Digital health in particular has been identified as a transformative technological area in which Oxfordshire has world-class strength. A government-commissioned science and innovation audit (SIA) on the county found that the digital health sector could be responsible for 33,000 new jobs in Oxfordshire by 2030. The SIA suggested that four of the region’s transformative technologies – autonomous vehicles, space and satellites, quantum computing and digital health – have the potential to add £180 billion GVA growth to the UK economy by 2030.
Business Secretary Greg Clark said: ‘From the first vaccine to the discovery of DNA, the UK has always been at the forefront of medical endeavour and healthcare innovations. That is why we are building on our unique strengths by placing life sciences at the centre of our modern industrial strategy, backed by the biggest increase in public research and development investment in UK history.
‘This is our modern industrial strategy in action as we work hand in hand with industry to ensure the UK remains the go-to destination for launching new businesses, new discoveries and treatments to benefit health around the world.’
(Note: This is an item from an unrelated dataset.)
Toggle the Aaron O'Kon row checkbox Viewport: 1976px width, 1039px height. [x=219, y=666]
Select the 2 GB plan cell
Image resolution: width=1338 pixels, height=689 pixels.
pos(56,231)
Health Secretary Matt Hancock said: ‘I want the UK to have the most advanced health and care system on the planet. Technology and artificial intelligence have the potential to revolutionise healthcare by unlocking the next generation of treatments, diagnosing diseases before symptoms appear and helping patients take greater control of their own health.
‘Our world-leading plans to map 100,000 genomes is just one example of how innovation can deliver life-changing results for patients and we want to build on its success to provide patients with truly personalised care.’